Cell Phone Restrictions in the USA
No state bans all cell phone use for all drivers. However, New York, California, Hawaii, Delaware, Georgia, Maryland, Nevada, New Hampshire, Connecticut, Illinois, New Jersey, Oregon, New Mexico, Vermont, Rhode Island, Washington, and West Virginia prohibit all drivers from using hand-held cell phones while driving.
Distracted driving laws explained
Did you know that the laws regulating driving may be subject to primary enforcement or secondary enforcement by state or local authorities? Primary enforcement means an enforcer may cite a driver for using a hand-held cell phone without any other traffic offense having taken place - except in some cases involving newer or novice drivers. While in the case of secondary enforcement, a law enforcer may only stop or cite a driver for a cell phone use violation if the driver has committed another primary violation such as speeding or failure to stop.
In an article issued by the Governors Highway Safety Association on Distracted Driving, the details on cell phone laws are explained below.
- Hand-held Cell Phone Use: 16 states, D.C., Puerto Rico, Guam and the U.S. Virgin Islands restrict all drivers from using hand-held cell phones while driving.
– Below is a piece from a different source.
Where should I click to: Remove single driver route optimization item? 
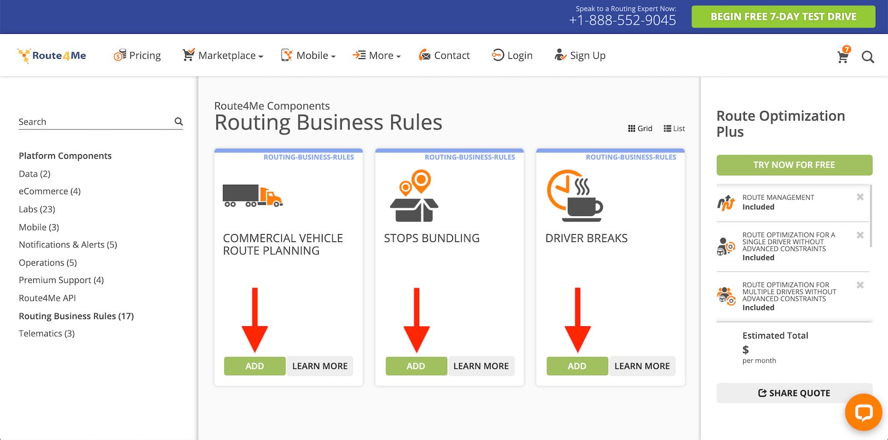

All are primary enforcement laws where an officer may cite a driver for using a hand-held cell phone without any other traffic offense taking place.
- All Cell Phone Use: No state bans all cell phone use for all drivers, but 38 states and D.C. ban all cell phone use by newer drivers, and 20 states and D.C. restrict any cell phone use by school bus drivers if children are present.
- Text Messaging: Currently, 47 states, D.C., Puerto Rico, Guam and the U.S. Virgin Islands ban text messaging for all drivers. Note that all but four have primary enforcement. Of the three states without an all driver texting ban, two prohibit text messaging by novice drivers.